Its an example I have heard others giving. I've not gone into detail the point for me is around implicit biases in data sets where an algorithm extracts information that it uses to predict which demonstrates a bias which reflects a correlation in the data (perhaps due to bias) but one that shouldn't be predictive.
@Wilhelmina Jenkins point about black people being less likely to turn to the health system and therefore treated as not as sick is another really good example.

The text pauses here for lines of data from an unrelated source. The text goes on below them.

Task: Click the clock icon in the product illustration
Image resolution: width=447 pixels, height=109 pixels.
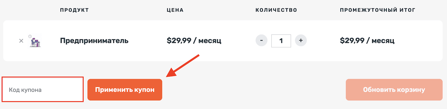Action: (x=30, y=36)
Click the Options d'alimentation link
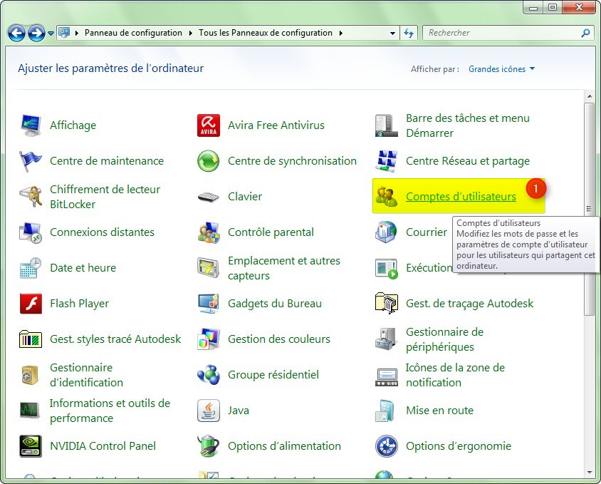601x484 pixels. click(x=284, y=446)
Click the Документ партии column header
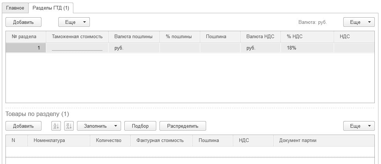 (298, 140)
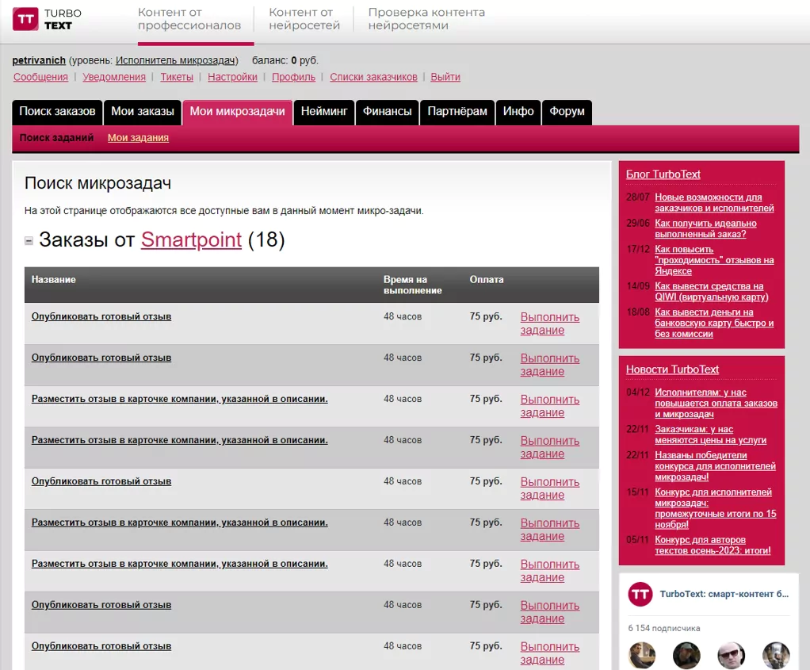Open the Поиск заказов tab
810x670 pixels.
57,112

It is useful to look at it from an ME perspective but it is also useful to understand the general points that are being made in an area like this (bias in AI/ML algorithms) as it is a very active research area. Then it becomes interesting to put the general points back into the ME world.
For example, I worry that if ML algorithms were to be applied to ME diagnosis the data may reflect something about the doctor that someone visits (and hence the diagnosis ME, CFS, MUS, BDS,....) rather than the symptoms and accuracy of the diagnosis. This in turn could pull out strange correlations are predictions such as wealth (to see private doctors) or where someone lives. Rather than picking up on actual symptoms.

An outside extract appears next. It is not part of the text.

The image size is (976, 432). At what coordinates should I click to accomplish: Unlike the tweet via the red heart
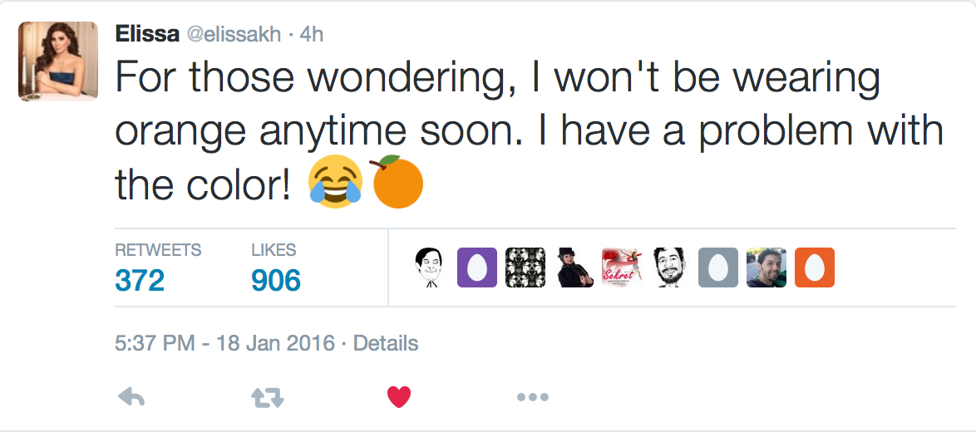point(399,398)
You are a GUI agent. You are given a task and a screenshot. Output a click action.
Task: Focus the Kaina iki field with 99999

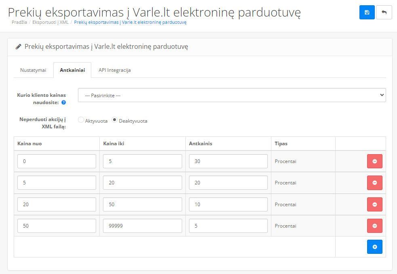point(142,226)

Another concern which I have read is that if algorithms reflect current practices (say with automated diagnosis and treatment recommendations) it could become very hard to update medical knowledge and it could mean treatment strategies become very static. So for example an AI system could learn that on diagnosis doctors recommend CBT/GET for ME patients. If this process become automated it becomes entrenched and self-reinforcing and very hard to change as new knowledge should influence practice.